Growing up Catholic, I loved the beauty of the Mass, receiving the sacraments and participating in the wonderful patchwork community of people from all walks of life. In my younger years, I read all the individual theories that Favale brings together in her book and never felt satisfied by what I found.

The struggle of my own transgender life was not in identifying myself or in knowing who I was, but in realizing that those who told me they loved me would only respect me if I played a role that did not ring true to me. I found myself in the position of losing my Catholic family's love and support at a critical time in my life.

When I medically transitioned at 29 years old, I wanted my mom and my dad to be there with me at my doctor's appointments. I wanted them to be waiting to pick me up after surgery, to take me home and feed me soup and put on my favorite movies while I rested, recovered and ultimately celebrated the miracle of releasing the gender dysphoria that had plagued me for decades. I wanted my parents to use my name and pronouns and to celebrate me as their son.

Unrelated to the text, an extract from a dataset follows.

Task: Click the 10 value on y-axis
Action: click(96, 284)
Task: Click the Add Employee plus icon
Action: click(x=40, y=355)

Favale would see their refusal to do so as the loving act, but I have instead experienced the profound loss of parental support when it was most needed. They have been cold and distant to me ever since I shared who I am with them, preferring dogmatic legalism over willingness to see the real me, who is still their child.

Maxwell Kuzma in 1992 and 2021 (Courtesy of Maxwell Kuzma)

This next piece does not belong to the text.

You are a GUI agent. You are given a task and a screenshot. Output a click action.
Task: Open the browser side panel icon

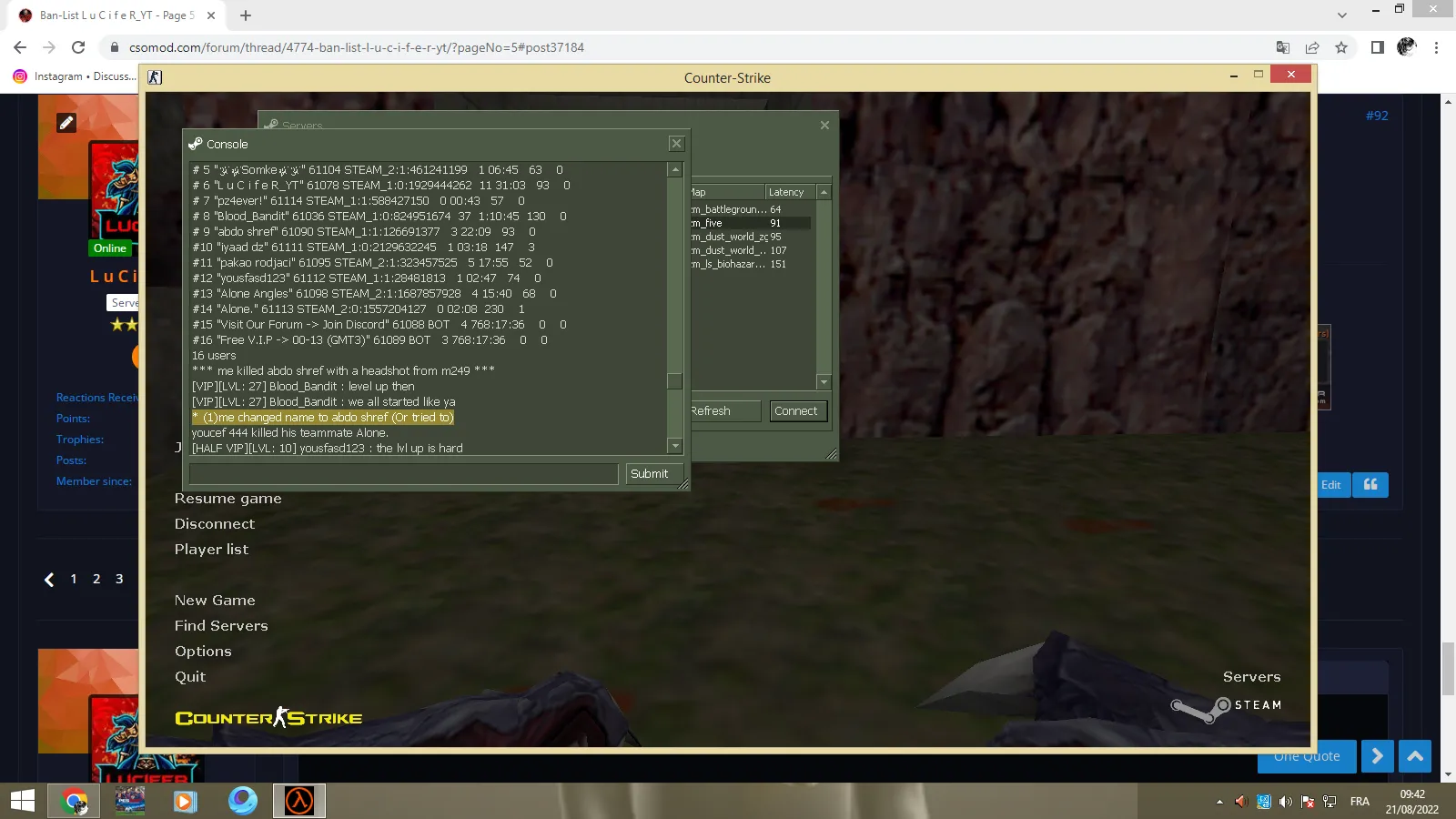pos(1378,47)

Maxwell Kuzma in 1992 and 2021 (Courtesy of Maxwell Kuzma)

Favale talks about the body from a view that transgender identities reject the truths contained within the body. Her thesis is "the body reveals the person." This is undoubtedly true, but a further understanding of the body requires us to acknowledge that the person animates the body.

It is the person who, over their lifetime, smiles and laughs or yells and frowns to the extent that physical wrinkles are left upon their body when they die. We may be born with dewy soft skin, but few of us are privileged enough to make it to the end of our lives without a few scars. Christ himself bears witness to this, allowing the marks of his death to remain visible on his heavenly body in the Resurrection.

Favale references the powerful image of the crucifixion, but does not see the connection between the scars of Christ and the scars of a transgender person — she doesn't make the final connection between Genesis and Calvary. The mystery of the Incarnation, Crucifixion and Resurrection are not just the source of human redemption but also a profound meditation on the experience of human embodiment.

Even though I lost my parent's support when I transitioned, there are still Catholics who support me. In a world preoccupied with verifying or vilifying the experience of being trans, there are still Catholics who love me without question. Without deliberating over my name and pronouns. Catholics from all walks of life have made a seamless transition from using my old name to my new one, Catholics like my 73-year-old Aunt Dorothy, who wrote me a Christmas card the year I came out that said, "I am happy to have another nephew," Catholics for whom I am not a theological problem to be solved but a transgender person to be loved.